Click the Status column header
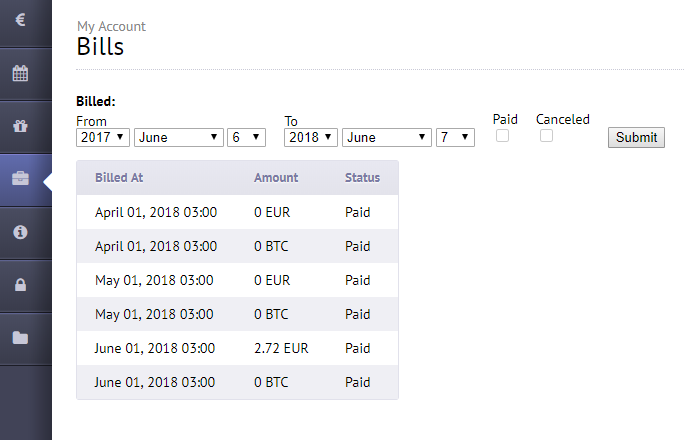Viewport: 684px width, 440px height. coord(363,177)
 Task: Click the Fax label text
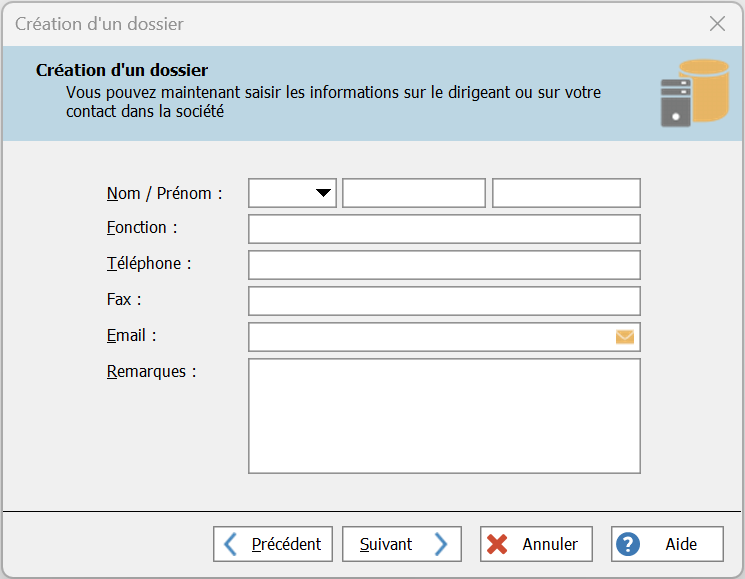click(124, 300)
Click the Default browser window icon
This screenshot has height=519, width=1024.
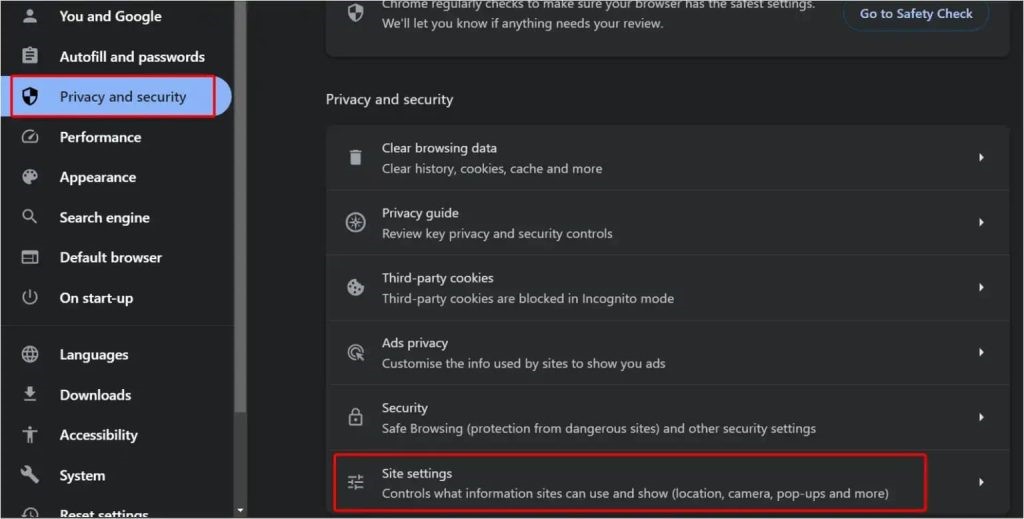click(x=30, y=257)
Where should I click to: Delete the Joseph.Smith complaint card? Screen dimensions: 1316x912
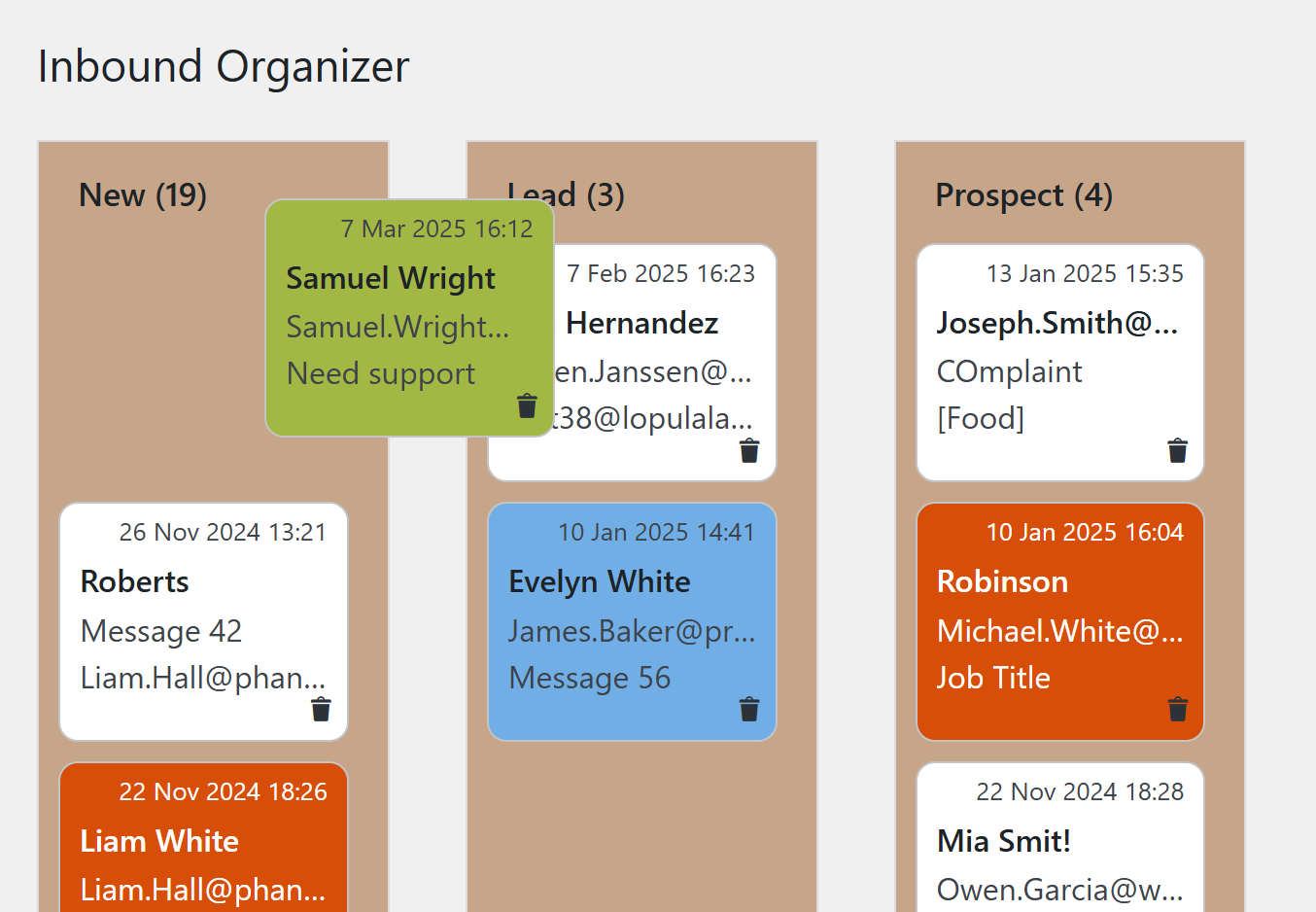(x=1177, y=450)
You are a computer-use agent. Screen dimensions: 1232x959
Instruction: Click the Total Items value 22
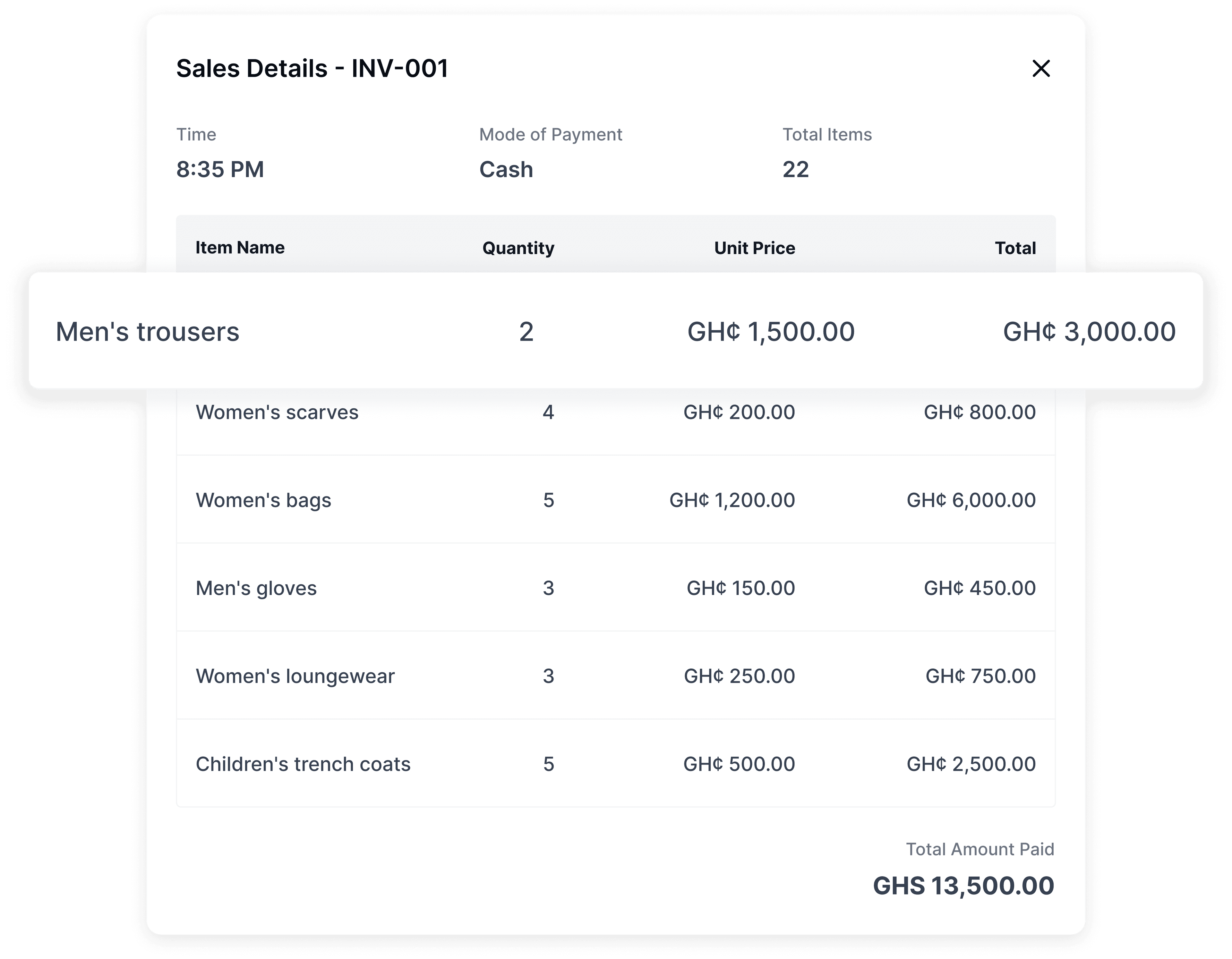point(795,169)
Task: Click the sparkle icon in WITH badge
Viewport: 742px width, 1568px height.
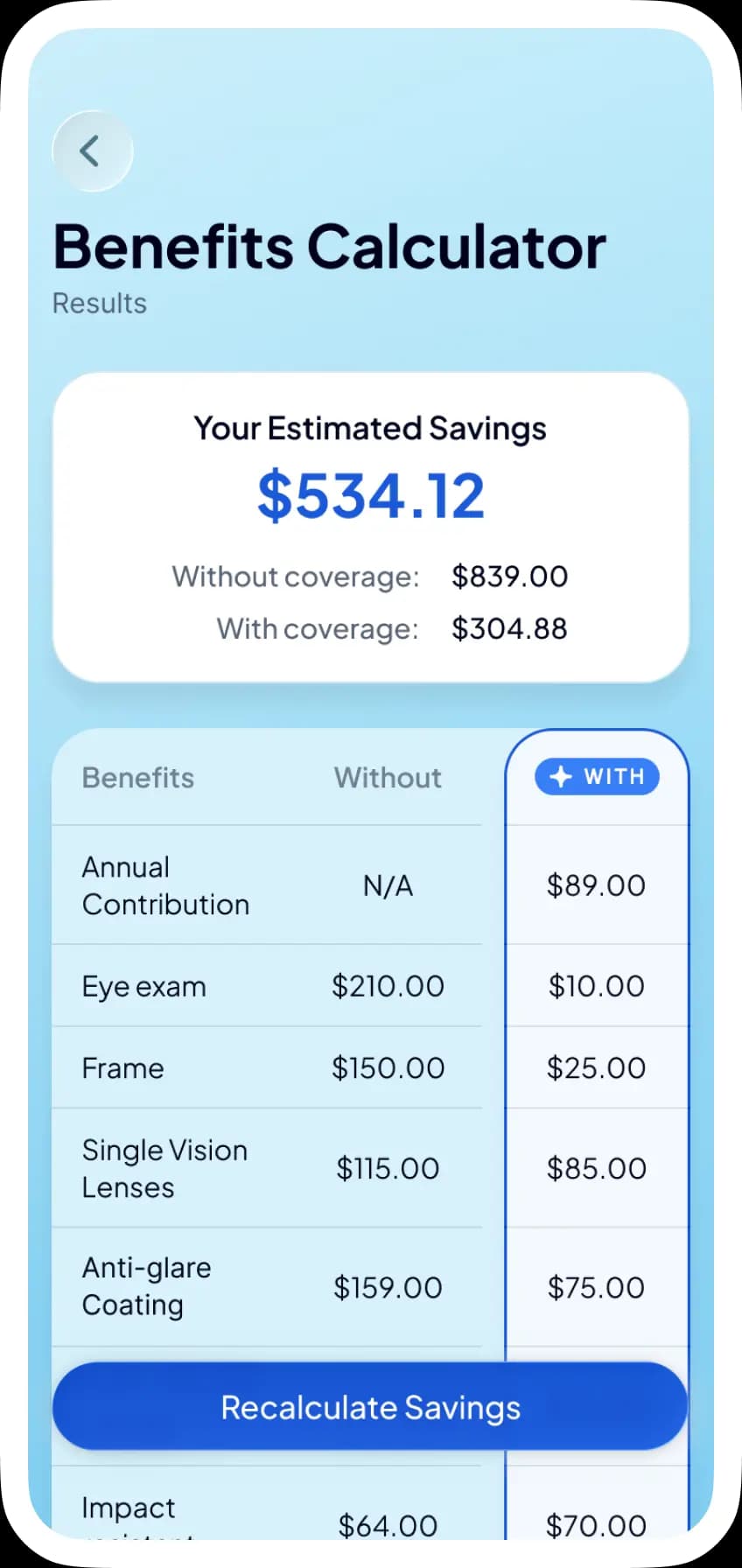Action: [560, 777]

Exercise. The response must restate exactly the lines from the one containing "Task: Click the sparkle icon in WITH badge" through the end of the records above and must leave out all pictures.

Reply to the task.
Task: Click the sparkle icon in WITH badge
Viewport: 742px width, 1568px height.
Action: [560, 777]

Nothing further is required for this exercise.